You probably have all the ingredients to make red wine sorbet on hand. There are only four:
What You’ll Need
- Dry Red Wine (I used Cabernet Sauvignon and recommended a few others below.)
- Frozen strawberries
- Lemon juice
That’s it! And I already mentioned that you won’t need an ice cream maker, right? What you will need is either a food processor or a blender. Toss everything in and pulse away. Once you’ve got a smooth mixture, pour that into a pan and stick it in your freezer for at least two hours. The result will be smooth, ice cold sorbet that’s perfectly fruity with a boozy kick of red wine. I cannot overstate how easy this red wine sorbet is, y’all. And it scoops out so easily straight from the freezer–no need to thaw! I really love working red wine into recipes. My red wine hot chocolate is probably the coziest possible way you could drink red wine. And my red wine chocolate cake for two is a fabulous dessert for Valentine’s Day (or any day, really).
Tips for Making Red Wine Sorbet
- I recommend a dry red wine like Cabernet Sauvignon, Malbec or Syrah. You could also use a nice red blend. If you decide to use a sweeter wine, you’ll probably want to reduce the amount of sugar you add or cut it out all together.
- Add the wine to your food processor a bit at a time in order to prevent splatter. Take it from me. You do not want splashes of your favorite cab all over your counters and cabinets!
- You can freeze your own strawberries or buy them already frozen from the grocery store. To freeze your own strawberries, remove the hulls (green, leafy tops), spread them out on a sheet pan or dish and freeze for at least an hour. This keeps the strawberries from sticking together in a big block.

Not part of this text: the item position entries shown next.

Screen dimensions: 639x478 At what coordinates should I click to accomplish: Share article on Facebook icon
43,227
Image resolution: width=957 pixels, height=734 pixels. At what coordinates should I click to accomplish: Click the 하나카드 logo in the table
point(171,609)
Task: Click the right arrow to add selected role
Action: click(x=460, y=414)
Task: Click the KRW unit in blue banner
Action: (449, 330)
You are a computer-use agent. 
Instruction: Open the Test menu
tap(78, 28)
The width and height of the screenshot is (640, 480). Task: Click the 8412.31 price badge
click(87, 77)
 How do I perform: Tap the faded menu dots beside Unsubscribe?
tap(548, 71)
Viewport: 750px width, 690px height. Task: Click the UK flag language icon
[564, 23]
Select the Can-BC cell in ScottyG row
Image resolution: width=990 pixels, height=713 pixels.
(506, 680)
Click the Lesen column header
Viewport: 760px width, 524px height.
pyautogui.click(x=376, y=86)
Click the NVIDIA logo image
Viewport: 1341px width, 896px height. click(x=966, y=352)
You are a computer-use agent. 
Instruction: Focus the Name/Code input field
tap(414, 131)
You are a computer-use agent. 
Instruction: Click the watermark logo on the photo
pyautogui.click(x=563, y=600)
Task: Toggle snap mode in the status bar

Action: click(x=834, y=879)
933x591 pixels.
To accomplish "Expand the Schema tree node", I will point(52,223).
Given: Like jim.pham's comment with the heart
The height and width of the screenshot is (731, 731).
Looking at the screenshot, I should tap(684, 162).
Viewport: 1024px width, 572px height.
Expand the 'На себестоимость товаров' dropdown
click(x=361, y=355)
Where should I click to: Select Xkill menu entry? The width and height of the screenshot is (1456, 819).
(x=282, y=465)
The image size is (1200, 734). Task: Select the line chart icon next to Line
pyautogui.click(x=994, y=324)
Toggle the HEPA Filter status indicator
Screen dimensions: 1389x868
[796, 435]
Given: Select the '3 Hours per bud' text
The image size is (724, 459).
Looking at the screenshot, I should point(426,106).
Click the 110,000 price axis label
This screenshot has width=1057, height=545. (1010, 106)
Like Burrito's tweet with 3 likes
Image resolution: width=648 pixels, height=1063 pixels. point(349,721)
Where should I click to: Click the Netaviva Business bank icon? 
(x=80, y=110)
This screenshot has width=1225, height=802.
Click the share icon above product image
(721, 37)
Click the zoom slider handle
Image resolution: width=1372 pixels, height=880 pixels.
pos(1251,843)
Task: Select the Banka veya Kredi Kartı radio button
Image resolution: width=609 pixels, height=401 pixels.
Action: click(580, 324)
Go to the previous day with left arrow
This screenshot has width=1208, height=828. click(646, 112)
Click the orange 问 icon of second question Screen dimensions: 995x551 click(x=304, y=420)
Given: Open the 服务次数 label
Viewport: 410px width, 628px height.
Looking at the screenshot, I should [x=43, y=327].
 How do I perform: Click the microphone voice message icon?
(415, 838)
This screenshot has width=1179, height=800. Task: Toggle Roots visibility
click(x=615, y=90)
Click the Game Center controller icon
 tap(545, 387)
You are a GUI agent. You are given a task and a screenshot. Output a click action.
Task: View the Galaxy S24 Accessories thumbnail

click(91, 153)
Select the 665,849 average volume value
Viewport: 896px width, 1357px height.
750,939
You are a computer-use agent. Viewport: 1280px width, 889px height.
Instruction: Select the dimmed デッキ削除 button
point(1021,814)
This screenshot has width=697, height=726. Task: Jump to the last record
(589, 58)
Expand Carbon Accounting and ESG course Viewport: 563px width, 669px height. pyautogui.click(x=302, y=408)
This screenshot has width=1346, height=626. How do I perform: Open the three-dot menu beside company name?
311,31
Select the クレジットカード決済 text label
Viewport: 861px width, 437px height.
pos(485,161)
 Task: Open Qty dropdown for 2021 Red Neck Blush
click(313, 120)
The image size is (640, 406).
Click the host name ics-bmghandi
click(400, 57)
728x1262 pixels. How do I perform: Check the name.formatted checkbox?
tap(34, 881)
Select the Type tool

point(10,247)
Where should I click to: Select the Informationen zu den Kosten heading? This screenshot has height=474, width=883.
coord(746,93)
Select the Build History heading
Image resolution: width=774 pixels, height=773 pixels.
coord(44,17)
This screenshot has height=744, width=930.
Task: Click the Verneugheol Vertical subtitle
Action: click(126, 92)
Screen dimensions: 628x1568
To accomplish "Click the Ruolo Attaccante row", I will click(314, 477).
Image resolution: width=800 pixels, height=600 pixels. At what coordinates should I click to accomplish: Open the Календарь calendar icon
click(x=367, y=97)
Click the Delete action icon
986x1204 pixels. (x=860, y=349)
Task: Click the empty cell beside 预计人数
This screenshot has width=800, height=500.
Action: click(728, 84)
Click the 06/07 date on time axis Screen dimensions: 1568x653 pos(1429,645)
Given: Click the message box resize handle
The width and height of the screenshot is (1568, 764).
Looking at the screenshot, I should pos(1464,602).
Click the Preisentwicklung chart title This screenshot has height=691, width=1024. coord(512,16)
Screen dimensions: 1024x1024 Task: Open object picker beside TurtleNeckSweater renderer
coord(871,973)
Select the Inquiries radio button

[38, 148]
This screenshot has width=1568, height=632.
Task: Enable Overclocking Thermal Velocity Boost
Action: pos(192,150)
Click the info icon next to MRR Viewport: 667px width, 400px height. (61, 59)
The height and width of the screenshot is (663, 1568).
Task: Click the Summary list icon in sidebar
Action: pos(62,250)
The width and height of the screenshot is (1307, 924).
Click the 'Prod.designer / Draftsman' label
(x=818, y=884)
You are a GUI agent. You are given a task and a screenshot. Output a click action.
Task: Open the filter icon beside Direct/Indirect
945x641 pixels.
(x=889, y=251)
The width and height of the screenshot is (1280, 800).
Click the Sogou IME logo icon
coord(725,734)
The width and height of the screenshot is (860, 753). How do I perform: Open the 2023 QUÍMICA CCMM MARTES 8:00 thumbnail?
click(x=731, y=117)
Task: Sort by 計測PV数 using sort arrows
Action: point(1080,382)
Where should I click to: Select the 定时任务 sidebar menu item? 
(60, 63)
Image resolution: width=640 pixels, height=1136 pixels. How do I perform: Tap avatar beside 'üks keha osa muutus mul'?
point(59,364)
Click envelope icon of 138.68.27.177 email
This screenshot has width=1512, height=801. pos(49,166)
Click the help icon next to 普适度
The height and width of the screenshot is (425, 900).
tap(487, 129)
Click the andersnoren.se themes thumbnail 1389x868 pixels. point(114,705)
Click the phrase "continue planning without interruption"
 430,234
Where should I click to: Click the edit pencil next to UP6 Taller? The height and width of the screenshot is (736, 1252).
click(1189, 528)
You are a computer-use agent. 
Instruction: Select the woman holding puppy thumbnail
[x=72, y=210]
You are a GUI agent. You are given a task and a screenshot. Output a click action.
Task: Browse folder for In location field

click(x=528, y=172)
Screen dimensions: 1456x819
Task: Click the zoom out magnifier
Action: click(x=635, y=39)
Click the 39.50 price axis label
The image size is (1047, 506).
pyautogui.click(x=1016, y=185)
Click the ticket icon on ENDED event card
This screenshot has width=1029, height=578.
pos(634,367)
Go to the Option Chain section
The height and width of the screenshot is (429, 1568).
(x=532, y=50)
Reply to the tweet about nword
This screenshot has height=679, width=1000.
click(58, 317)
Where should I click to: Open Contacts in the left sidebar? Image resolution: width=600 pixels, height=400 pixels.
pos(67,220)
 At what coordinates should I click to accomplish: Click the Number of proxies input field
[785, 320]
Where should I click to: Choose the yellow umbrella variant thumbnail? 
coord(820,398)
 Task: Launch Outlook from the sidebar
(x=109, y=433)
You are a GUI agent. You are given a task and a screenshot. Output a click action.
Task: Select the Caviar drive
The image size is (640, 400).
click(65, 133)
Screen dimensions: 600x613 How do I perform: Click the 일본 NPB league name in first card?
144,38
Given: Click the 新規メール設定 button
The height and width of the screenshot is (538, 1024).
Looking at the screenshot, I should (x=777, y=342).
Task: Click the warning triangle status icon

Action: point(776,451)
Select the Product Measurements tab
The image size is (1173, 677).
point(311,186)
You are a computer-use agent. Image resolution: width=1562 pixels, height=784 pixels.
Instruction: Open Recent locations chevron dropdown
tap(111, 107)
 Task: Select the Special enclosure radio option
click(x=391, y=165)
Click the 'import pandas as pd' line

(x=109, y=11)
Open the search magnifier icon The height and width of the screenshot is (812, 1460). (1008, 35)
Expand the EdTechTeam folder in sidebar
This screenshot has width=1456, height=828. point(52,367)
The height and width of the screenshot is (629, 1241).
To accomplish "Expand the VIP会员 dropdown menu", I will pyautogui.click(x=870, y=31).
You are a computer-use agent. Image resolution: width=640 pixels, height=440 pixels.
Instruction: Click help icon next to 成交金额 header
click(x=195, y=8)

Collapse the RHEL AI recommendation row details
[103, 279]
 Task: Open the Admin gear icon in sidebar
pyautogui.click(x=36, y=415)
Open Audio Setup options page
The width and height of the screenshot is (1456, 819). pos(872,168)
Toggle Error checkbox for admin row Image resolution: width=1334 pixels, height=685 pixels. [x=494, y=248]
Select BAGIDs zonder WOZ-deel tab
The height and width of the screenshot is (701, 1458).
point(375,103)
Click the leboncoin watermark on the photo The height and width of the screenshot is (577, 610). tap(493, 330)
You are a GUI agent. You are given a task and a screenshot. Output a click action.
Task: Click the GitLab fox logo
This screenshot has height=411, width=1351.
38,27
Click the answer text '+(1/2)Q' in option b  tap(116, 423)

- You can use other berries in this red wine sorbet. Just keep in mind that raspberries and blackberries might have too many seeds, depending on your personal preference.
I am so in love with this red wine sorbet recipe and think you’ll love it, too. Sharing is caring so be sure to pin this recipe on Pinterest. 🙂 Thanks for reading!
P.S. Try this strawberry pineapple frosé for an equally easy, summertime treat!
An simple yet sophisticated fruity sorbet balanced by a kick of dry red wine
- 1 pint strawberries hulled and frozen
- 1/4 cup sugar
- juice of one lemon
- 2/3 cup dry red wine like Cabernet Sauvignon, Syrah, or Malbec
Add strawberries, lemon juice, sugar, and about 1/2 the red wine to a blender or food processor.
Pulse until the mixture starts to look uniform (about six seconds) then add remaining wine and pulse until smooth.
Pour and spread mixture into a small loaf pan (or any small or shallow, freezer-safe container) and freeze for at least two hours.
Scoop and serve when ready to enjoy. Store any unused sorbet in the freezer.